| Assigned task |
Here is a block of records. Copy every line in it that includes "Versandkosten".

| Data supplied |
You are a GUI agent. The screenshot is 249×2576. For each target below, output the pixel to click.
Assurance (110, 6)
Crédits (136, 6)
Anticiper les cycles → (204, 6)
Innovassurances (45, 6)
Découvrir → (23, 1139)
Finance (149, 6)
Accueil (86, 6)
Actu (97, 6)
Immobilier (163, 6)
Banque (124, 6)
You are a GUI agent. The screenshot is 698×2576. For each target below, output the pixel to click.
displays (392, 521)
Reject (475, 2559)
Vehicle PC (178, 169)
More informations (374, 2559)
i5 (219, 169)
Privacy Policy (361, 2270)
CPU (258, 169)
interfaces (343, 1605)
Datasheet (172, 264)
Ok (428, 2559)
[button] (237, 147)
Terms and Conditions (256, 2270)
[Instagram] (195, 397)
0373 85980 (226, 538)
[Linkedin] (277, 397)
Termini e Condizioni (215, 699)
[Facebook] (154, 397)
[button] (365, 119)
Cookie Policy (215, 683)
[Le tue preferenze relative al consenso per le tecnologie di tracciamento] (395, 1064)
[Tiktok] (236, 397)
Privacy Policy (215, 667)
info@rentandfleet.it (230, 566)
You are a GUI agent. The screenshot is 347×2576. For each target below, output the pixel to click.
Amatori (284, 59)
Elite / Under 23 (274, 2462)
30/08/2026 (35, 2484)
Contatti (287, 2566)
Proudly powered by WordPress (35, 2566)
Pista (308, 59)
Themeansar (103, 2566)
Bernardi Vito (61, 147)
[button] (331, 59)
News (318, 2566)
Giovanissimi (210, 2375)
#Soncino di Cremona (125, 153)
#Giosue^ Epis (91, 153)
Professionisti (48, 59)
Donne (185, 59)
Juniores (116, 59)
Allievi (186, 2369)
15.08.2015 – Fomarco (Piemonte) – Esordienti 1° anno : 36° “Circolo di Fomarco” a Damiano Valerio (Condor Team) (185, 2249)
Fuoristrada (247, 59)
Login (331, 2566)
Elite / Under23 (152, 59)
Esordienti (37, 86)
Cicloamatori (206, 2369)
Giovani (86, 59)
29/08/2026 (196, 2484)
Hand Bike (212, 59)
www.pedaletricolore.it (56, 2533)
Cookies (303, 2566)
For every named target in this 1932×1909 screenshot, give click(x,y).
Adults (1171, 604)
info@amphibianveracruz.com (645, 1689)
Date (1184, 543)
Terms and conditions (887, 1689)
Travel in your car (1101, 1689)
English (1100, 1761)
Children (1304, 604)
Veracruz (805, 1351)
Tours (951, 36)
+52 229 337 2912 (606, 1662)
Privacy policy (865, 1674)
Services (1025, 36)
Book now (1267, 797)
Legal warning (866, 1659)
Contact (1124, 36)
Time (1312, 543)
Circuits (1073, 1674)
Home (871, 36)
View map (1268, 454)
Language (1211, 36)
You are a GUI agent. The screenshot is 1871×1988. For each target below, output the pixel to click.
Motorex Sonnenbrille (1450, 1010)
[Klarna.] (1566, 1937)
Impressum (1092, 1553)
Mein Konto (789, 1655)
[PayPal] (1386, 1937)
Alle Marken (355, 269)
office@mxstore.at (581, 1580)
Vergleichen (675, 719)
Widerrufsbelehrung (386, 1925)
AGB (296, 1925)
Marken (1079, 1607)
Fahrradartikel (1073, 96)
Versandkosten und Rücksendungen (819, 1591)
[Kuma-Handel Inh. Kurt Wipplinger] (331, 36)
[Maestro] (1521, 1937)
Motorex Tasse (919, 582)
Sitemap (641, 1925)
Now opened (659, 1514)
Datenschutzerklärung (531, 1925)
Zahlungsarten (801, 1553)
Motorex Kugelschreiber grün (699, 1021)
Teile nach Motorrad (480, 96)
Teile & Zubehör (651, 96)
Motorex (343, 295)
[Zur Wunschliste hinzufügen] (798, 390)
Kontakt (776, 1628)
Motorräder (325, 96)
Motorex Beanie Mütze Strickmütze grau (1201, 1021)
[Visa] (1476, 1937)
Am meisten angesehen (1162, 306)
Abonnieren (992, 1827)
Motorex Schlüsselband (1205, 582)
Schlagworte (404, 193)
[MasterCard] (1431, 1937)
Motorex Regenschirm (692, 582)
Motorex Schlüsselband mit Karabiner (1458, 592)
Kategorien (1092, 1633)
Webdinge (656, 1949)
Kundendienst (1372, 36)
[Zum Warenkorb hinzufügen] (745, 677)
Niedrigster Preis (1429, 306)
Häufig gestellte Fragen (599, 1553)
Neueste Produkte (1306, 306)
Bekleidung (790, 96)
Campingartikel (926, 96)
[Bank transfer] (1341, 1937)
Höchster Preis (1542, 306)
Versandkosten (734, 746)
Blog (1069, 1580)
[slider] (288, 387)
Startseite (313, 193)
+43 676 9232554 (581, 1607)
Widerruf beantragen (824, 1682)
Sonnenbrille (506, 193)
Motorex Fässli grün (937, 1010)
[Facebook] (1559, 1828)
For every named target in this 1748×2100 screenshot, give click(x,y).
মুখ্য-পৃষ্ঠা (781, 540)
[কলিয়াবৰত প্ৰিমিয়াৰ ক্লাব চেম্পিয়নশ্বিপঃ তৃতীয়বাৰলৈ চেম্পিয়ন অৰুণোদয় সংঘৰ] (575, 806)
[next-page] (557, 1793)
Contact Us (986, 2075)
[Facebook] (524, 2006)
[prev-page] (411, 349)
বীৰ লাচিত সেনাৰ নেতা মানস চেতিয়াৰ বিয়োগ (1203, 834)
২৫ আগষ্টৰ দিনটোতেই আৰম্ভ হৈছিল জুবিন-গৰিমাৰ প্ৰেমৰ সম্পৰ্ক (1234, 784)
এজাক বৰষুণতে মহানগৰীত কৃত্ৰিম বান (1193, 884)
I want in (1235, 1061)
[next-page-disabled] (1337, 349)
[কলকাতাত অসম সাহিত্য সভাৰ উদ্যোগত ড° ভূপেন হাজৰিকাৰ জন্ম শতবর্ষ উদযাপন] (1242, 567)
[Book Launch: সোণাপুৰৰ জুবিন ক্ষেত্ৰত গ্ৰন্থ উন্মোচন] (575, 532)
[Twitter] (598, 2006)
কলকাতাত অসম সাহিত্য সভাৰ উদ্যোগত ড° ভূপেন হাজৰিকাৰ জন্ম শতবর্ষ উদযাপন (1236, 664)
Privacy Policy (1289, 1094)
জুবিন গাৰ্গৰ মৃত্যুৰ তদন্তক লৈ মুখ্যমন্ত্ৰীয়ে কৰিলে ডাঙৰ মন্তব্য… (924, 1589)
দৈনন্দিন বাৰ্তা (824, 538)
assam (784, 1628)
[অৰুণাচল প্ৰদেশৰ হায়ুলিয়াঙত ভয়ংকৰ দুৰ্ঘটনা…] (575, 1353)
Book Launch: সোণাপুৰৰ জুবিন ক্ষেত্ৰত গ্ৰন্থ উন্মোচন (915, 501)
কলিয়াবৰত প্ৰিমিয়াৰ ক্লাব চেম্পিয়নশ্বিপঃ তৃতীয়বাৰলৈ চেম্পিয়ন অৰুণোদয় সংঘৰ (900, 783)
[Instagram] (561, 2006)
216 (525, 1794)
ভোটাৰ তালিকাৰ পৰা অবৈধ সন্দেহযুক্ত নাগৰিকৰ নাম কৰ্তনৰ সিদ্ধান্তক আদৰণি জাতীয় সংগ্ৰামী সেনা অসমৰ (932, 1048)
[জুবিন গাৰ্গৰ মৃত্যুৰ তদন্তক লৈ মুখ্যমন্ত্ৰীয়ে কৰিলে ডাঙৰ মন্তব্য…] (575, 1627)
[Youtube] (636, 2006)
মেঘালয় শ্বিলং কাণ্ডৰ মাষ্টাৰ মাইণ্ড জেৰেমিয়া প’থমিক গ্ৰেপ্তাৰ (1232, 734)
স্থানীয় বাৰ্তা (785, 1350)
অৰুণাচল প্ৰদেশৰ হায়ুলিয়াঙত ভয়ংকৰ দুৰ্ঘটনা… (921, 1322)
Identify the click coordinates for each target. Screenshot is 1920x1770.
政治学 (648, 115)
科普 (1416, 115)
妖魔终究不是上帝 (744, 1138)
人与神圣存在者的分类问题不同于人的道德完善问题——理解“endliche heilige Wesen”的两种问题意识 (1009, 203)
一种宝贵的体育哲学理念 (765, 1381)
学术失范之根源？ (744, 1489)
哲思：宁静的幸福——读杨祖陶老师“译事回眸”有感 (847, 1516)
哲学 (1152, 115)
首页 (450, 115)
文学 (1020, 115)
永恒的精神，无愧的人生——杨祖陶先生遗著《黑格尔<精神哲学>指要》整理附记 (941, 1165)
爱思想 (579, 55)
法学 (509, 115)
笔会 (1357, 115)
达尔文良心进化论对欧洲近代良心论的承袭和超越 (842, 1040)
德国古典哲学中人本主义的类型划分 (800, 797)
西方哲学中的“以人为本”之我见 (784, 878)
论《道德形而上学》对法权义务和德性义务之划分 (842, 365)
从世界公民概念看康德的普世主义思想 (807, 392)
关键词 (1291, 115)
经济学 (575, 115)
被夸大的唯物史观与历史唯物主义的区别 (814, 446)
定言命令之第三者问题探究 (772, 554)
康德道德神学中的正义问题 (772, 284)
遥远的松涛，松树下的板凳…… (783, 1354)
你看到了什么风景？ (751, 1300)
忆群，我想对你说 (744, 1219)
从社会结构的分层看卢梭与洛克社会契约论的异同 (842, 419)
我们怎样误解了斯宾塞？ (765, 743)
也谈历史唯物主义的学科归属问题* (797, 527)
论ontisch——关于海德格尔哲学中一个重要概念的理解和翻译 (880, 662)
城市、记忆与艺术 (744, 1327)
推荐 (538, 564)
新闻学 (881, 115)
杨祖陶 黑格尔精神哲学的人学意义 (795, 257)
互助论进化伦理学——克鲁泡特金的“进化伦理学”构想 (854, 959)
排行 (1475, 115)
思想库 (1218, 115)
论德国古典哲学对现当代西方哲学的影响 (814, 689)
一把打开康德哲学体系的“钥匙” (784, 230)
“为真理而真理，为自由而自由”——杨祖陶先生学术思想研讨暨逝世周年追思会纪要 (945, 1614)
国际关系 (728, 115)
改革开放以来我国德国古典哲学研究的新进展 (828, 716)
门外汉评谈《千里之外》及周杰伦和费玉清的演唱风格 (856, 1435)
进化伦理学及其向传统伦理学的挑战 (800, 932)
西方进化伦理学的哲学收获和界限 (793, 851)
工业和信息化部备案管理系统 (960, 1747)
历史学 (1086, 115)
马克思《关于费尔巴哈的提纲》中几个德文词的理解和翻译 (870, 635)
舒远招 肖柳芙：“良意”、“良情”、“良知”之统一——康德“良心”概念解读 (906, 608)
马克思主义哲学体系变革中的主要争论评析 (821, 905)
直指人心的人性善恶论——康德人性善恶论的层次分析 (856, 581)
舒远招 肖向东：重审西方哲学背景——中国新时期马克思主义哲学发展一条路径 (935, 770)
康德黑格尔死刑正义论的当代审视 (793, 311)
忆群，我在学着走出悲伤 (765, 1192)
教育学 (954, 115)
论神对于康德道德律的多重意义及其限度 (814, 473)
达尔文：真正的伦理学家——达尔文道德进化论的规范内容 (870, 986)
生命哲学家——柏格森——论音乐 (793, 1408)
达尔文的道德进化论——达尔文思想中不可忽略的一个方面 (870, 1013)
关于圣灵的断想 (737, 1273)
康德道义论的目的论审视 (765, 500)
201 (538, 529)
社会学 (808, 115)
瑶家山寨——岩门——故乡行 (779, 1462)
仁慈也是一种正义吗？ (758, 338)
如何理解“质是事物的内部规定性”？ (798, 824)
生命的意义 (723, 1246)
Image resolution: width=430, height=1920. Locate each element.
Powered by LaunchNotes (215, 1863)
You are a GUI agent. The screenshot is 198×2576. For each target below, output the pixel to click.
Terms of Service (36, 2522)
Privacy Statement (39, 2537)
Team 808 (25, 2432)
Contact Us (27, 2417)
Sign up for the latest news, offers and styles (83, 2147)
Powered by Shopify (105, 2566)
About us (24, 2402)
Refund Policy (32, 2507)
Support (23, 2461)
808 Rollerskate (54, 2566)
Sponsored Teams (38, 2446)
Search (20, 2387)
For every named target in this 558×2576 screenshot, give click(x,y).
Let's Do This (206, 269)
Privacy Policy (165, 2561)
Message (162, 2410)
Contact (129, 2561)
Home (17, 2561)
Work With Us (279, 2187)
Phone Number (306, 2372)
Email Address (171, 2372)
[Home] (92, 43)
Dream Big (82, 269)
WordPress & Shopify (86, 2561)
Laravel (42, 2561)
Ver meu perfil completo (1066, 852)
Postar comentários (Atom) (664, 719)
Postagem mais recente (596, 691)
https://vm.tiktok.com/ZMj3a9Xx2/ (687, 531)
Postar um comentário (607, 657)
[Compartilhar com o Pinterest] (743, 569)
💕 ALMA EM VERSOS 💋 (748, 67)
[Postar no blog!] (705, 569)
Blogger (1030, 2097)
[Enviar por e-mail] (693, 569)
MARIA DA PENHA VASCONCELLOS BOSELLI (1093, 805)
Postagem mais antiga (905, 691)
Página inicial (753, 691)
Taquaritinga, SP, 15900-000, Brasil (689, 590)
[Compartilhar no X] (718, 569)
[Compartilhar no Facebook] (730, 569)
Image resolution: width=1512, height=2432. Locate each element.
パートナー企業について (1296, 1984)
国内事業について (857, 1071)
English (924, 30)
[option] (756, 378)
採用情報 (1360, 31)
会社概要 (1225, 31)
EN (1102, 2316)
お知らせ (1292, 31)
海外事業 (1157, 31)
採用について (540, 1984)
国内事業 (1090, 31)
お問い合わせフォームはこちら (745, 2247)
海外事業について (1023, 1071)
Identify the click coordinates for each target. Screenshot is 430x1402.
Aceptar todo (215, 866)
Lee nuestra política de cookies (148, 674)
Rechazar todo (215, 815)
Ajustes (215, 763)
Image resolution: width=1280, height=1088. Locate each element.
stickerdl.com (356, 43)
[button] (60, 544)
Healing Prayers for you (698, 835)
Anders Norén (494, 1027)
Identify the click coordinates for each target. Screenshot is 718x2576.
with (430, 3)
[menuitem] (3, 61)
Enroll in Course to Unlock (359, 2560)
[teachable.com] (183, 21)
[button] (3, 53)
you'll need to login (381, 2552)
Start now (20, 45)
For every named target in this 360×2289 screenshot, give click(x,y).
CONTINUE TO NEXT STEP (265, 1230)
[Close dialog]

| Written solution |
Versandkosten und Rücksendungen (819, 1591)
Versandkosten (734, 746)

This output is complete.